**TEXT EXCERPT:**
HBase Reader script (multiVersionFixedColumn mode)

The following example shows a complete script for reading data from HBase in multiVersionFixedColumn mode and writing it to MaxCompute. In this mode, the value of each cell in HBase is converted into a separate record. Each record consists of four columns: rowkey, family:qualifier, timestamp, and value.

{
    "type":"job",
    "version":"2.0",
    "steps":[
        {
            "stepType":"hbase",// Plugin name.
            "parameter":{
                "mode":"multiVersionFixedColumn",// The mode for reading data from HBase. This example uses multiVersionFixedColumn mode.
                "scanCacheSize":"256",// The number of rows that the HBase client reads from the server in each remote procedure call (RPC).
                "scanBatchSize":"100",// The number of columns that the HBase client reads from the server in each RPC.

**RECORDS SUPPLIED:**

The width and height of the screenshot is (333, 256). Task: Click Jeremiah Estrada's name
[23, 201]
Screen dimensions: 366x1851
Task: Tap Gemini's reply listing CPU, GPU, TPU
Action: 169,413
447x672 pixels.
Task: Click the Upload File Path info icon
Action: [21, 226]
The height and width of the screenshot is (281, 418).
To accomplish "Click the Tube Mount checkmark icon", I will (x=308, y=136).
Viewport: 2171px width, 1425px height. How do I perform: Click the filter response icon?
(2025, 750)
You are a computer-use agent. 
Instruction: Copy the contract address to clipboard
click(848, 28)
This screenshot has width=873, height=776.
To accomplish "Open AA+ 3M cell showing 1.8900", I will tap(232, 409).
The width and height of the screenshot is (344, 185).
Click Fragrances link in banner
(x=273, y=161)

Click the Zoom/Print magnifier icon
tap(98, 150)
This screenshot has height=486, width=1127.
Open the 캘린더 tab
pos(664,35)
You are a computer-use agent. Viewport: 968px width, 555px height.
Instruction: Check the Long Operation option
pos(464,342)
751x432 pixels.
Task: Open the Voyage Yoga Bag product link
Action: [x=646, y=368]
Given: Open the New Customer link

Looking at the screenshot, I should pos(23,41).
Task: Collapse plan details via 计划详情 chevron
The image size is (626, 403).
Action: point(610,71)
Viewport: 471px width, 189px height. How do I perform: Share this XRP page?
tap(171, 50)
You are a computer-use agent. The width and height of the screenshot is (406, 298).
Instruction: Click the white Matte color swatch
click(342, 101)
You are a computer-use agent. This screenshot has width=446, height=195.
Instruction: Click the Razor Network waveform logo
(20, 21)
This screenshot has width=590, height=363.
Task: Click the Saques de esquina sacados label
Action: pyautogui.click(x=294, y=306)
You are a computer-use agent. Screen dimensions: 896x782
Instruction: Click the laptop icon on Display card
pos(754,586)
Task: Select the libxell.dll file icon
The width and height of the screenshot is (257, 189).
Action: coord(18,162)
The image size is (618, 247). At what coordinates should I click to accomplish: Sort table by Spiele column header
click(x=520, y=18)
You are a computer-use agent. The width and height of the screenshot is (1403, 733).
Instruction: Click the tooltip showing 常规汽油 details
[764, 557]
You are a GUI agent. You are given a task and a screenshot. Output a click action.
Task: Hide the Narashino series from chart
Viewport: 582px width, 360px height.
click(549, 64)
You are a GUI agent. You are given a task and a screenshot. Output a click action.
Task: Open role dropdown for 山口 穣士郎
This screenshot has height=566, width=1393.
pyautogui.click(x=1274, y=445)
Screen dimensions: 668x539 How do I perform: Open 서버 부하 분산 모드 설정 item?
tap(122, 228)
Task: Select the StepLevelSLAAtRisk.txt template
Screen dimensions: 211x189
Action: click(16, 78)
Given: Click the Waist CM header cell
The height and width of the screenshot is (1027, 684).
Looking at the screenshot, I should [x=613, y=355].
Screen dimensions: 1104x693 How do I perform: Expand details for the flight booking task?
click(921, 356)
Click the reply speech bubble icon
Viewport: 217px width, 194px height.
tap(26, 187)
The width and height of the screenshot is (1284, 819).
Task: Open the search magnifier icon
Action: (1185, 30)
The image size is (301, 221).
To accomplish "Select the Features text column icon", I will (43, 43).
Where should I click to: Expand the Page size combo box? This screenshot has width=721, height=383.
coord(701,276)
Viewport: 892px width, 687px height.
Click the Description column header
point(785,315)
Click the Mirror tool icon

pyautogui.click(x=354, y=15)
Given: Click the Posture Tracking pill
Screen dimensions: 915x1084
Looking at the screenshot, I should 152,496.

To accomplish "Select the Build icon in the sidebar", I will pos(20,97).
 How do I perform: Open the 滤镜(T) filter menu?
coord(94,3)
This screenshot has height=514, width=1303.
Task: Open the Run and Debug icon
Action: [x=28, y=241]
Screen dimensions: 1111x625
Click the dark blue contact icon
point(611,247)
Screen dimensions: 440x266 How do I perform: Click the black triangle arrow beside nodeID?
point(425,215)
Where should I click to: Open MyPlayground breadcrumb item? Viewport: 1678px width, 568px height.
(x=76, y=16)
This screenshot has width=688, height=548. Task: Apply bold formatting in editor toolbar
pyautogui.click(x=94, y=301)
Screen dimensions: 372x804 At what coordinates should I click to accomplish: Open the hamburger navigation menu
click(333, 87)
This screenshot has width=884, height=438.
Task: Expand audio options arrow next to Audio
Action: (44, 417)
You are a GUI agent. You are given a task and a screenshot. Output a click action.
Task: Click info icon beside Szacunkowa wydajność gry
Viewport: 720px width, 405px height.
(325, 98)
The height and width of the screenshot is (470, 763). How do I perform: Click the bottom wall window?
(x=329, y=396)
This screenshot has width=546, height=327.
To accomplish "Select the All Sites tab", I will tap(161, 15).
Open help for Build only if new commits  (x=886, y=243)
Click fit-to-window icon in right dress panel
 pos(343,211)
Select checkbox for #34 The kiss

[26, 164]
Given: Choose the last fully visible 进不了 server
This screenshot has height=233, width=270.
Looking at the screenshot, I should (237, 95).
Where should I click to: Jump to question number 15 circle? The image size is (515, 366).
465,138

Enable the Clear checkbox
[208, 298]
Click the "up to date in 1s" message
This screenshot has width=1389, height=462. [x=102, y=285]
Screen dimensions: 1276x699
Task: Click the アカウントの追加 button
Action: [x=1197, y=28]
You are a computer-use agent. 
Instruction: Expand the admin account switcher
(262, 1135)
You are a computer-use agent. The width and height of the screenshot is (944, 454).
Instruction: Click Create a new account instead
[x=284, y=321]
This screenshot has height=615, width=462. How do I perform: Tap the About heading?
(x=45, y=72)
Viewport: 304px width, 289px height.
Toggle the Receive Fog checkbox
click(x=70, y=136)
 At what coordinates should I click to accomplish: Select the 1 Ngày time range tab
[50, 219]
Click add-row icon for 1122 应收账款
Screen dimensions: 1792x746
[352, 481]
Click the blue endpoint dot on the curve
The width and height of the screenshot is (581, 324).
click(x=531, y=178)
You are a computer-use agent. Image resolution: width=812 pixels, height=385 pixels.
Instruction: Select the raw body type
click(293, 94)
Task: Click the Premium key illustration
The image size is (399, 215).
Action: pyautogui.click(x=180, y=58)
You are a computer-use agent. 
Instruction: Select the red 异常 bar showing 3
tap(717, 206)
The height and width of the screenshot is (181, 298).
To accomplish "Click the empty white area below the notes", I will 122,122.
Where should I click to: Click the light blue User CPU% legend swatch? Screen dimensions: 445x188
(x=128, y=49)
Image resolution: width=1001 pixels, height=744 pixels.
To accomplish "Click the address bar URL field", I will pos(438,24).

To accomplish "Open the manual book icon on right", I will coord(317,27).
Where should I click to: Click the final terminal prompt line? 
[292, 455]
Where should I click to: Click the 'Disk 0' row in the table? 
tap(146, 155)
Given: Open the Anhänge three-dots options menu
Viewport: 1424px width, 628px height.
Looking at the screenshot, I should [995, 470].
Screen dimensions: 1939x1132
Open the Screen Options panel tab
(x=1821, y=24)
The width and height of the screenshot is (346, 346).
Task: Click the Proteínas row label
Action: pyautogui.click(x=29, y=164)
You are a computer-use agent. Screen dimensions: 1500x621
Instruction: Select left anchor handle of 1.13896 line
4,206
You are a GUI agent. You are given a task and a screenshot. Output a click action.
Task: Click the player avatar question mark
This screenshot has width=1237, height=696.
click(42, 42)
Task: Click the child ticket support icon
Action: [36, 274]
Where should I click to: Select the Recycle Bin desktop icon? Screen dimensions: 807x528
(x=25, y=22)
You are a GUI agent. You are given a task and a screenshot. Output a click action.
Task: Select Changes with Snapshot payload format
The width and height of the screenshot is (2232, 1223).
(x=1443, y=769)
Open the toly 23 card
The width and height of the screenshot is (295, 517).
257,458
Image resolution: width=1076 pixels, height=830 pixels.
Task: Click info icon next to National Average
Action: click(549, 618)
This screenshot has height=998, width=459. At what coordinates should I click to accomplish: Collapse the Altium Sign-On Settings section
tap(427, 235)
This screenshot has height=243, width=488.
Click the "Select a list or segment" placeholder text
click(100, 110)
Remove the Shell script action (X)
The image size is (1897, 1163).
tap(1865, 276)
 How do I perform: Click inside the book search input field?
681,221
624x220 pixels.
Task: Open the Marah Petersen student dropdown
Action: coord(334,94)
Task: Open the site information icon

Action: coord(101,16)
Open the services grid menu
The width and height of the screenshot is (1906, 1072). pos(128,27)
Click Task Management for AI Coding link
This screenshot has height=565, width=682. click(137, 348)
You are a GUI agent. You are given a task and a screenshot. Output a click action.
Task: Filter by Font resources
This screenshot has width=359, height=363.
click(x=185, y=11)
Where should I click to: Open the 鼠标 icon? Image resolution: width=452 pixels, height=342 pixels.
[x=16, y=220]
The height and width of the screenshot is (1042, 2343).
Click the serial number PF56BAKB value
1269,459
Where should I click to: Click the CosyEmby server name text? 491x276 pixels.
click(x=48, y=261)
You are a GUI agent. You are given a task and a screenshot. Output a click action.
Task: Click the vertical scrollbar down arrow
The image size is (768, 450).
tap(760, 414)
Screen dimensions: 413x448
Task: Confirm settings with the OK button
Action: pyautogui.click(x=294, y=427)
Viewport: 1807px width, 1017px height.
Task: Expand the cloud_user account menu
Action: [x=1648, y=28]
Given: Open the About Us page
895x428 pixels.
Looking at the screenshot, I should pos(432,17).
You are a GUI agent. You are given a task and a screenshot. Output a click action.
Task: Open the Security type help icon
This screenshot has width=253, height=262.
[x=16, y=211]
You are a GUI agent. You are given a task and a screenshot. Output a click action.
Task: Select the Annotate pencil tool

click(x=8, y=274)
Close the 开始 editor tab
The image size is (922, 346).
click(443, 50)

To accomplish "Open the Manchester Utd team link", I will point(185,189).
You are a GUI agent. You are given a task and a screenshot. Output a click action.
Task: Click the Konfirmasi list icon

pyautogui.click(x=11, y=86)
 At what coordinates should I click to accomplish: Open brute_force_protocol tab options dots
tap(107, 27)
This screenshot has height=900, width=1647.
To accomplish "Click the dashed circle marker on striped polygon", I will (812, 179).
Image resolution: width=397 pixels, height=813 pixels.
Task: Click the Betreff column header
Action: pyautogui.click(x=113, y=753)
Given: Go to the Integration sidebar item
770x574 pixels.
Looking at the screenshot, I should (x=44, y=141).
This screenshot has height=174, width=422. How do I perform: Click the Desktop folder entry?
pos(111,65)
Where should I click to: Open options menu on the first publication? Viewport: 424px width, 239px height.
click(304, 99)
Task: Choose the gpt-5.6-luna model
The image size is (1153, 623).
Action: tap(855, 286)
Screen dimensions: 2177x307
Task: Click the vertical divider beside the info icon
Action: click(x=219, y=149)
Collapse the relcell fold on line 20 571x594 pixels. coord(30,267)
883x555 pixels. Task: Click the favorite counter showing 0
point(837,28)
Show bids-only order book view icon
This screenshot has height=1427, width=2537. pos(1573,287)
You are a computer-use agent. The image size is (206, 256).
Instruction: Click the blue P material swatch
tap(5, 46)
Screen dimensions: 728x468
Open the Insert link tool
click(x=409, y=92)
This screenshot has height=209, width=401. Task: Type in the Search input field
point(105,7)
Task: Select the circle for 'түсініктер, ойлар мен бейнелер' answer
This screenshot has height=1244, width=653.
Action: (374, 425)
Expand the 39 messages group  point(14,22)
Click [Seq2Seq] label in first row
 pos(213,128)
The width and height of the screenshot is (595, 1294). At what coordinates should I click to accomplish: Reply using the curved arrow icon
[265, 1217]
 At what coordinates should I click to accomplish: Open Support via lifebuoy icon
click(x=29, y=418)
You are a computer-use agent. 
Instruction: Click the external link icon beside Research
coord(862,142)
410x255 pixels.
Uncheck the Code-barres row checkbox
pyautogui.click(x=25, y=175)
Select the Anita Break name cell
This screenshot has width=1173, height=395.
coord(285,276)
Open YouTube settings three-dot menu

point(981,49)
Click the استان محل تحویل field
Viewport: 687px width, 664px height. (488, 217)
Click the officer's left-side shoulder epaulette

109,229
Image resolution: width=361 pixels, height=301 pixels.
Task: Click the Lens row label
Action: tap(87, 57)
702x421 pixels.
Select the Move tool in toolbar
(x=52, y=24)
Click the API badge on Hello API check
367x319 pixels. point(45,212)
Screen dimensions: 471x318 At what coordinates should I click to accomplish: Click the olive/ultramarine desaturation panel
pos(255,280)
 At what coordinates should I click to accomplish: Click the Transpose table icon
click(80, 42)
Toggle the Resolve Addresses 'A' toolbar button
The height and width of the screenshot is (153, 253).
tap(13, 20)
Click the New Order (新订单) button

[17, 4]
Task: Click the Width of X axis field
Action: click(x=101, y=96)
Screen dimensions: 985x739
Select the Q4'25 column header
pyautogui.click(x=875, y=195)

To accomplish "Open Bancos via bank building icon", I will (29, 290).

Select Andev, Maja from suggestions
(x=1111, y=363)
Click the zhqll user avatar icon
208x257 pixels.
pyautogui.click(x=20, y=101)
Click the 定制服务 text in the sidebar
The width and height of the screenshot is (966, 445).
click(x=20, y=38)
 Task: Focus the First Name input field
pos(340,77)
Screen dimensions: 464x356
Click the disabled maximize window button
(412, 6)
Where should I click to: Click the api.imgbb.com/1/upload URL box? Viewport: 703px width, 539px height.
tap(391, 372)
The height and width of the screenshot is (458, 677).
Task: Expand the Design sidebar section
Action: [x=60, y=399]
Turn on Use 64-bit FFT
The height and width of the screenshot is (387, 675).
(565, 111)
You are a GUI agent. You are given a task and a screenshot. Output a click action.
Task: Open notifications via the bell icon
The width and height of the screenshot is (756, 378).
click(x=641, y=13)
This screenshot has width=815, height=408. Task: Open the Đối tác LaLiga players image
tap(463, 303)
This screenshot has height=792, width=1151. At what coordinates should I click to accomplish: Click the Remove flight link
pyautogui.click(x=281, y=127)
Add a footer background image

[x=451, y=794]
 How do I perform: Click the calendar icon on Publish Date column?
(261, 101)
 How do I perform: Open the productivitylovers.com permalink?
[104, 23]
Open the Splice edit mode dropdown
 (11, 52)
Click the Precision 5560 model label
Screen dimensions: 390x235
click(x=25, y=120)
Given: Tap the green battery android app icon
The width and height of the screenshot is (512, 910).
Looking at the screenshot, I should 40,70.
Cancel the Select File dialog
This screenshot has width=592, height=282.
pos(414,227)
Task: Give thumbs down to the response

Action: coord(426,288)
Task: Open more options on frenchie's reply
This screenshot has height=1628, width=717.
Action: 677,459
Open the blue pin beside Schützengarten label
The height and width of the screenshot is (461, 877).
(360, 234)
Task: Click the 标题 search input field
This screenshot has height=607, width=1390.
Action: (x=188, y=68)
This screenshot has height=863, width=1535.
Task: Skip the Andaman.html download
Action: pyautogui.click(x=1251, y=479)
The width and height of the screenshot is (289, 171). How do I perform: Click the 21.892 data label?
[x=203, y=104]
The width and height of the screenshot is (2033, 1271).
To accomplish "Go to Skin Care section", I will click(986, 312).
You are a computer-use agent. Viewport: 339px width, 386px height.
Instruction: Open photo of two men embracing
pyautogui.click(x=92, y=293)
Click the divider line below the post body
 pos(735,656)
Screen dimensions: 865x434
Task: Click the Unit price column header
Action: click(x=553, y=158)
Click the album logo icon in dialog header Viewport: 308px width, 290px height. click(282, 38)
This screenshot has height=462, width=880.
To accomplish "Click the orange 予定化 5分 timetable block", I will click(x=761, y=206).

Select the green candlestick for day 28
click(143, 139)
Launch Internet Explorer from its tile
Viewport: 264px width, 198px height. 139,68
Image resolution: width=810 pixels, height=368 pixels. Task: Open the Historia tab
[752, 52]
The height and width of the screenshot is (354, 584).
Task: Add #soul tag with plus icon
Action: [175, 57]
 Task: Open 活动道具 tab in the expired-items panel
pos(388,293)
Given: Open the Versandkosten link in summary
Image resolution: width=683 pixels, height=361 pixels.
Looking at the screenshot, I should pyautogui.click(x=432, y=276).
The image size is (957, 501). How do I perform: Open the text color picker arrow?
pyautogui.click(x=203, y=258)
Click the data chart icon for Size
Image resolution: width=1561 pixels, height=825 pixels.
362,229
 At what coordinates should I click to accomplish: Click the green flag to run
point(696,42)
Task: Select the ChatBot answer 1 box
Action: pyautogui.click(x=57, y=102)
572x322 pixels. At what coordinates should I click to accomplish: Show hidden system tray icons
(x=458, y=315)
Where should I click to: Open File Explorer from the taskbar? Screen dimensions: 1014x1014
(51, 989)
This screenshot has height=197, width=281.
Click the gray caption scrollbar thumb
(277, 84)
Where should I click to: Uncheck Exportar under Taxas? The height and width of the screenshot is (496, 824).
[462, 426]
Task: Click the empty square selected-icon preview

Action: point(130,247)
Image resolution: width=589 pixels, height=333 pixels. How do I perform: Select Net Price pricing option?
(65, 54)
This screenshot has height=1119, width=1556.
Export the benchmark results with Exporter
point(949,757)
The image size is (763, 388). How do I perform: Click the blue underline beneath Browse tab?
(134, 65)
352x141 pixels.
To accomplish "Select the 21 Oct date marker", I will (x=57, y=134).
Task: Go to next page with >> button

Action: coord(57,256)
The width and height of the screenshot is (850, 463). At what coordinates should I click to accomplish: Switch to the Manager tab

**OBJECTIVE 1:** List the four columns that make up each record in the HBase Reader script.
**OBJECTIVE 2:** Carry on writing the HBase Reader script from its last line onward.
The material isn't needed for any of this.

**EXERCISE ANSWER 1:** rowkey, family:qualifier, timestamp, value

**EXERCISE ANSWER 2:**
                "hbaseVersion":"20x",// HBase version.
                "datasource":"hbase_datasource",// HBase data source name.
                "column":[// The columns to read. The first column must be rowkey. The names of other columns must be in the "column family:qualifier" format.
                    {
                        "name":"rowkey",// The rowkey column.
                        "type":"string"
                    },
                    {
                        "name":"basic:age",// The age column in the basic column family.
                        "type":"string"
                    },
                    {
                        "name":"basic:name",// The name column in the basic column family.
                        "type":"string"
                    },
                    {
                        "name":"score:english",// The english column in the score column family.
                        "type":"string"
                    },
                    {
                        "name":"score:math",// The math column in the score column family.
                        "type":"string"
                    }
                ],
                "range":{
                    "isBinaryRowkey":false
                },
                "maxVersion":"-1",// The maximum number of versions to read. This parameter is required in multiVersionFixedColumn mode. A value of -1 specifies that all versions are read.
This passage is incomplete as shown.